The replatforming of our hybrid mobile app to separate iOS and Android native apps was already well under way when I arrived at FreeAgent as a test engineer for the mobile team. Since then we have carved out processes that the whole team can contribute to, giving us confidence that for each release our apps are in good shape. Here are a few things we are doing to ensure this.
Automation with Appium
All end-to-end tests were being executed manually when I joined the team. As the replatforming work continued to pick up pace, manually regression testing different scenarios and their permutations became more and more time-consuming. Defects were creeping into core user flows as the complexity and size of the apps’ codebases grew. We needed something to help reassure us we weren’t breaking core functionality and to cut down the time spent on repetitive testing tasks. That’s where Appium comes in handy.
Our suite of automated end-to-end tests uses Appium and is written in Ruby.
Why Appium? The tests can be executed on both our native iOS and Android apps with the same test code, which means we only need to maintain a single codebase. We use the XCUITest and UIAutomator2 drivers for iOS and Android respectively.
Why Ruby? FreeAgent is written with love and Rails! Choosing a familiar and common programming language made sense for us as our Rails engineers can bring their Rails-fu and experience to this test codebase.
The tests are written following the Page Object Model (POM) design pattern as this helps keep the clutter of selectors, wait methods, element properties and navigation helpers away from the actual tests. The screens in our app have consistent designs throughout, so POM-ing makes elements and functions re-usable when we write tests across different areas of the app.
As you would expect, these tests don’t cover everything as they take a fair bit of time to maintain and run – such is the life of end-to-end tests. Their main responsibility is to ensure the happiest user paths are working as expected. Given this test suite can take a while to execute, it is run on a nightly schedule.
Now that the replatforming has been completed, these tests are an integral part of our release process. Our sprints run for two weeks and we usually release at the end of each sprint.

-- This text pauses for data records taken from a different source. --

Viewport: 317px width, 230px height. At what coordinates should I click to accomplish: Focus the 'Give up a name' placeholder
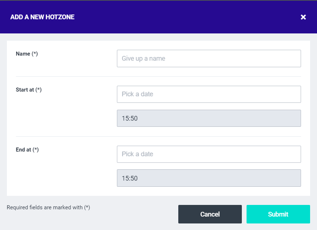(x=144, y=58)
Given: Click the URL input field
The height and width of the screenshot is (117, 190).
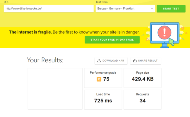Looking at the screenshot, I should (x=48, y=9).
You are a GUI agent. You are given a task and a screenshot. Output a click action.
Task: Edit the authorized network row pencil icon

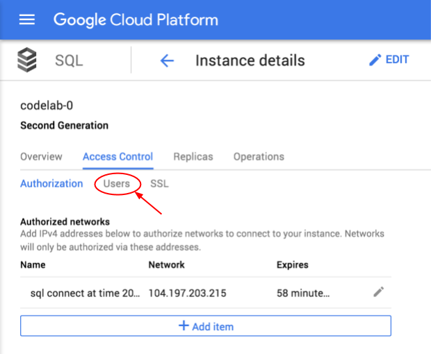coord(378,292)
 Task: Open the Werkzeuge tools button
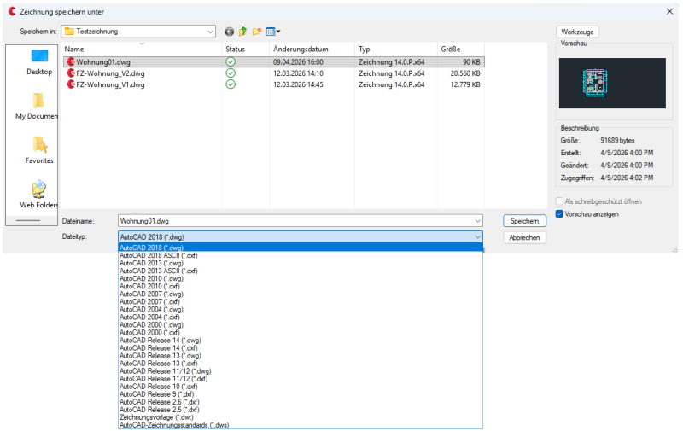click(577, 32)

These tests help ensure our main user flows haven’t broken, with new features and fixes being merged as the sprint progresses.
FreeAgent uses a shift-left testing strategy to give our test engineers time and opportunities to devise and manage processes for preventing bugs before code changes reach their testing phase. This may sound like “let’s get developers to do all the testing”. Well, sort of. Developers will take on manual testing with support and guidance from the test engineer. Test scripts are written by the developers as they are developing the feature/change. The test engineer or other developers may make suggestions to improve the test script. Once the change is ready for code review, either the code reviewer, another developer (this should never be the developer who made the code change) or test engineer will execute the test script. A second set of testing eyes is always welcome if the change feels like it is high risk.
We’re taking a bit of an uphill journey with unit tests but it’s a journey well worth going on. Does code coverage mean everything, though? No! But it certainly does help to gauge which parts of the app are at a higher risk of defects being introduced. It’s sometimes very easy to start treating code coverage as a numbers game. We should avoid writing test code for the sole purpose of upping the coverage percentage. As we continue to work on increasing our code coverage, our general approach to addressing existing gaps in coverage is to fill gaps where the greatest risk lies by not having unit tests in place, e.g. core functionality and complex code. Gaps in code coverage are tracked as technical debt so that we don’t forget to tackle them later.
Trying to measure something that has a different meaning to different parts of the business can be a bit tricky. A question that I’m often asking myself is “are these test processes actually working?”. We need a bit more than app ratings to tell us how well we’re really doing. Alongside app ratings, we combine a few metrics like customer issues, internally raised issues, crash-free users, open crashes and code coverage to generate an app quality score. We then compare the score month on month. It’s not an exact science but it is helpful to have a rough indicator that provides the team with a benchmark to reach for and maintain.
As we continue to boost the native mobile apps with more great features, the way we test will evolve, and I’m very much looking forward to it.